(Originally titled "RT1050 on SDK 2.6.1 - lwIP and MQTT cause sporadic LWIP_ASSERT" -- see reply below)
I'm currently developing an Ethernet-based application on the RT1050 on a custom board. I have the PHY working, lwIP runs, UDP and TCP work fine, and I have the lwIP MQTT client connecting to both a public test server and to a custom broker running on a PC. All seems well...
... except when I let the client run for a while and come back to find that the client has locked up because lwip hit an assert. It's pretty random... I've seen it happen within five minutes, but the most recent test ran for about 70 minutes before it bugged out. And it's not asserting in the same place. The first time, it hit this assert in tcp_out.c, line 344, tcp_write_checks() called from tcp_receive():
LWIP_ASSERT("tcp_write: no pbufs on queue => both queues empty",
pcb->unacked == NULL && pcb->unsent == NULL);
The second one asserted in tcp_in.c, line 1111, tcp_free_acked_segments() called from tcp_receive():
LWIP_ASSERT("pcb->snd_queuelen >= pbuf_clen(next->p)", (pcb->snd_queuelen >= clen));
I'm running with data cache disabled globally as a workaround for multiple SDK issues (Ethernet, MMC, USB), so data caching shouldn't be an issue. My stacks are big and juicy:
No Handle Base Curr HiWByte State Name
17 800910dc 29 29 732 Blocked Tmr Svc
05 20207fb0 18 18 1388 Blocked led_cpu
06 20208618 18 18 1396 Suspended led_act
10 2020c9c8 14 14 2676 Blocked touch
09 2020bd70 13 13 4788 Blocked tcpip_thread
08 2020a778 12 12 4132 Blocked eth_mgr
07 202092c8 9 9 2068 Blocked gui
14 20217a88 8 8 7844 Blocked mqtt_01
15 2021e980 8 8 7860 Blocked mqtt_02
13 20210ac8 7 7 4900 Blocked mqtt_mgr
12 2020f290 6 6 4196 Suspended login_svr
11 2020de30 5 5 3656 Blocked disc_svr
01 202039e0 4 4 2812 Suspended debug_mgr
03 20206538 3 3 4716 Suspended test
04 20207948 2 2 4140 Running backgrnd
02 20204e00 1 1 4956 Ready system
16 80091064 0 0 760 Ready IDLE
OS heap: 135552/262144 bytes remaining
System heap: 13208/16384 bytes remaining
Anyone else run into similar issues? Any idea where I should start digging?
As an aside, I believe I fixed a small but critical issue with the MQTT client, which would trigger whenever a message greater than 128 bytes in size would be received.
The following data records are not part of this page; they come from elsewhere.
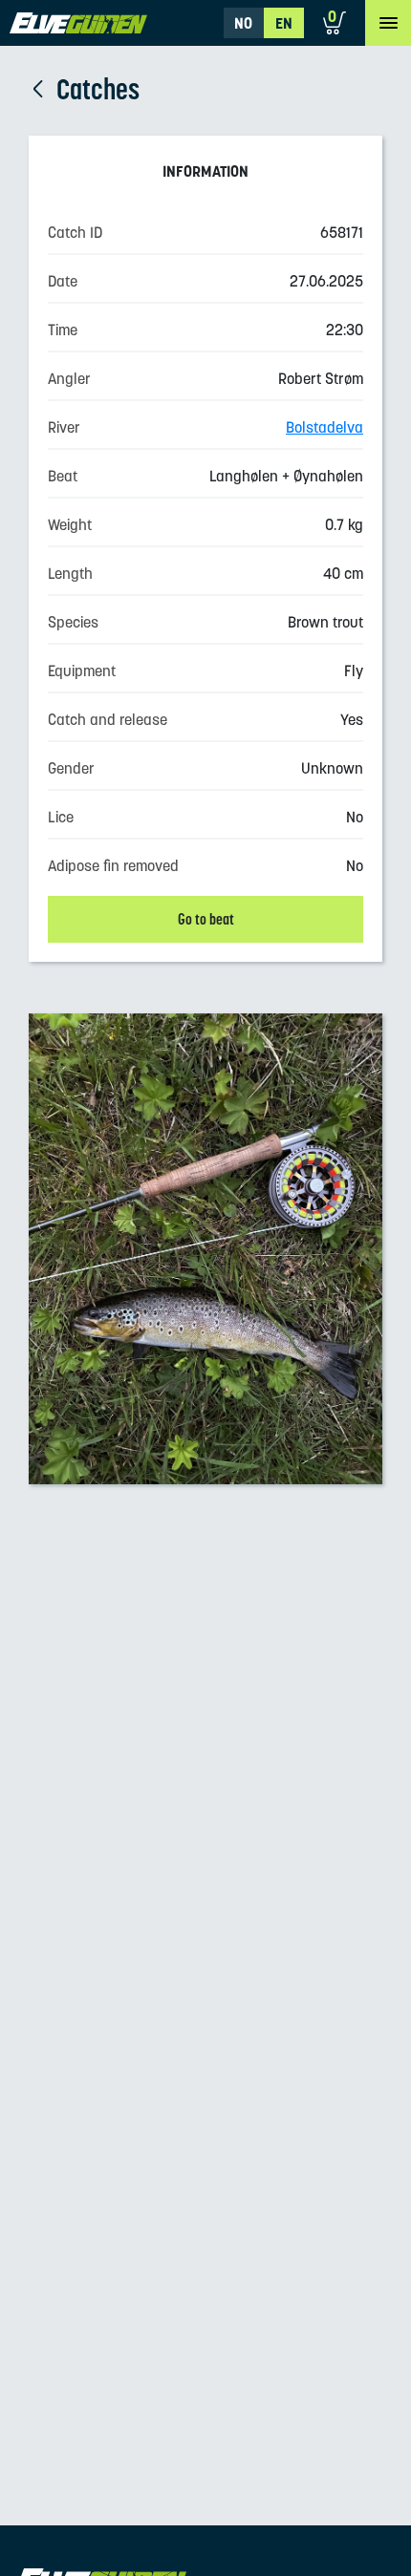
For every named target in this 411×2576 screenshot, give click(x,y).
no (243, 22)
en (283, 22)
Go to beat (206, 918)
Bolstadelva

The issue is in line 683 of lwip/src/apps/mqtt/mqtt.c:
LWIP_ASSERT("client->msg_idx < MQTT_VAR_HEADER_BUFFER_LEN", client->msg_idx < MQTT_VAR_HEADER_BUFFER_LEN);
The assert will fail if client->msg_idx is greater than or equal to MQTT_VAR_HEADER_BUFFER_LEN, which by default is 128. But looking further down in the code, the condition of msg_idx being less than or equal to is tested for, which leads me to believe that the above line should actually read:
LWIP_ASSERT("client->msg_idx <= MQTT_VAR_HEADER_BUFFER_LEN", client->msg_idx <= MQTT_VAR_HEADER_BUFFER_LEN);
This seems to be the intended behavior, and it works in my code; leaving it as "less than" and then sending a message greater than (128 - topic length) in size causes an immediate assert.
解決済! 解決策の投稿を見る。
I think the kids today call this a "self-own". I did some digging, and now I'll lay out the case for why the SDK should have its own implementation of LWIP_ASSERT_CORE_LOCKED().
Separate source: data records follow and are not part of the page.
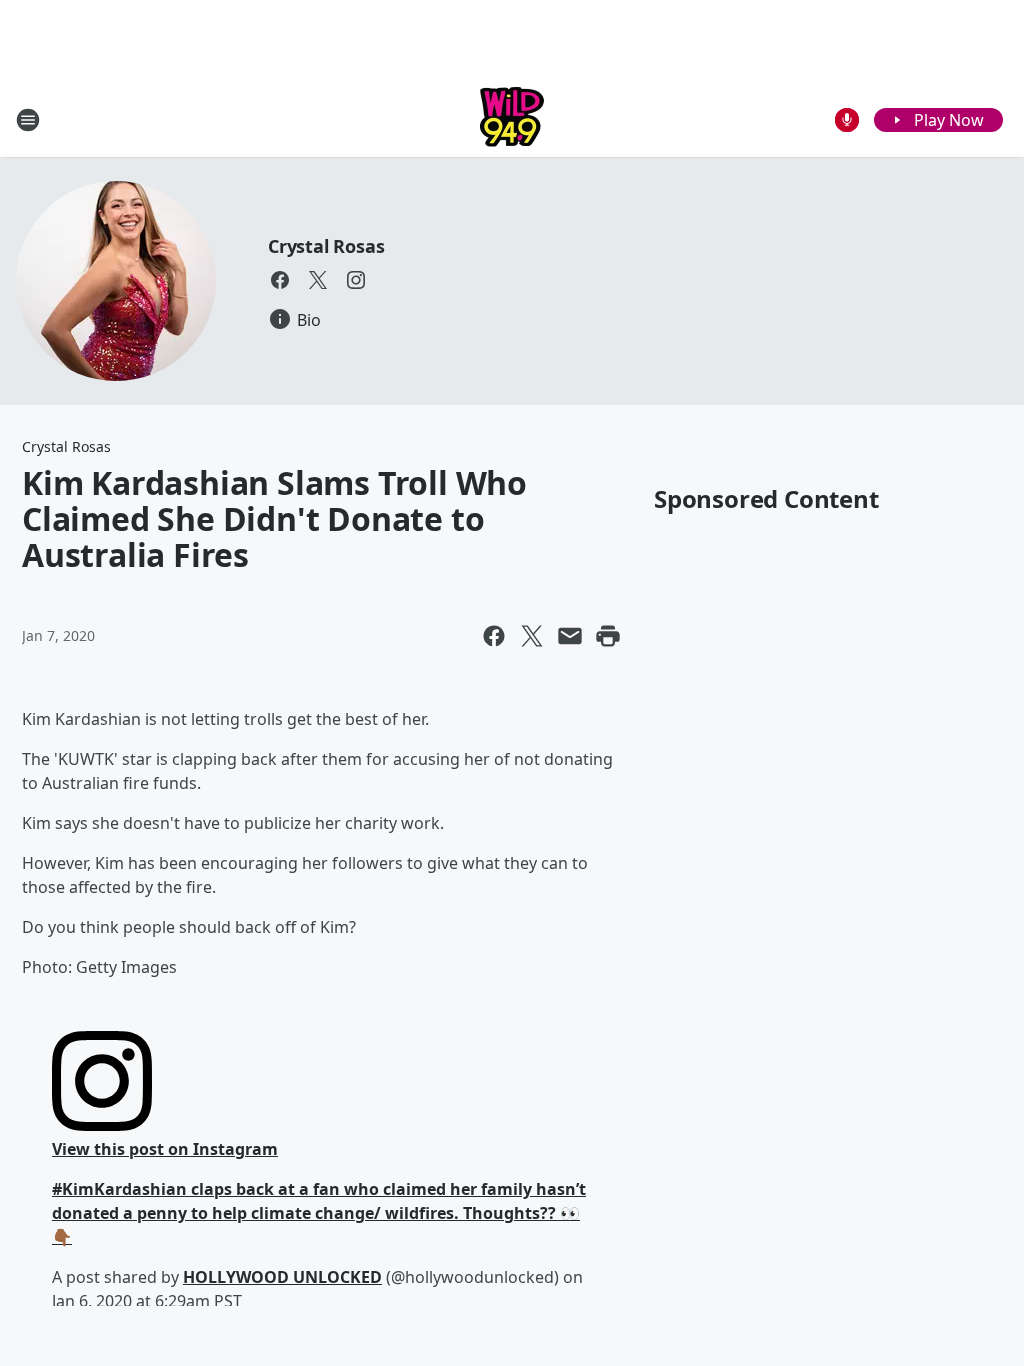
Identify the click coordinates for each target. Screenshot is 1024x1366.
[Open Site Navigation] (28, 120)
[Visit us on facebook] (280, 280)
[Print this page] (608, 636)
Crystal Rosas (326, 246)
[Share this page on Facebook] (494, 636)
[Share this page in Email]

My issue is that I was not calling LOCK_TCPIP_CORE() before calling the lwIP MQTT API functions. I didn't immediately realize that core locking was required for this API; for instance, the lwip sockets API doesn't require explicit locking, as it's all handled inside the API. Because my target was lightly loaded on the network, the target would run fine for some period of time, exchanging messages with the MQTT server, but would eventually get itself out of sync. (Edit: after 24 hours of testing, this was definitely the issue.)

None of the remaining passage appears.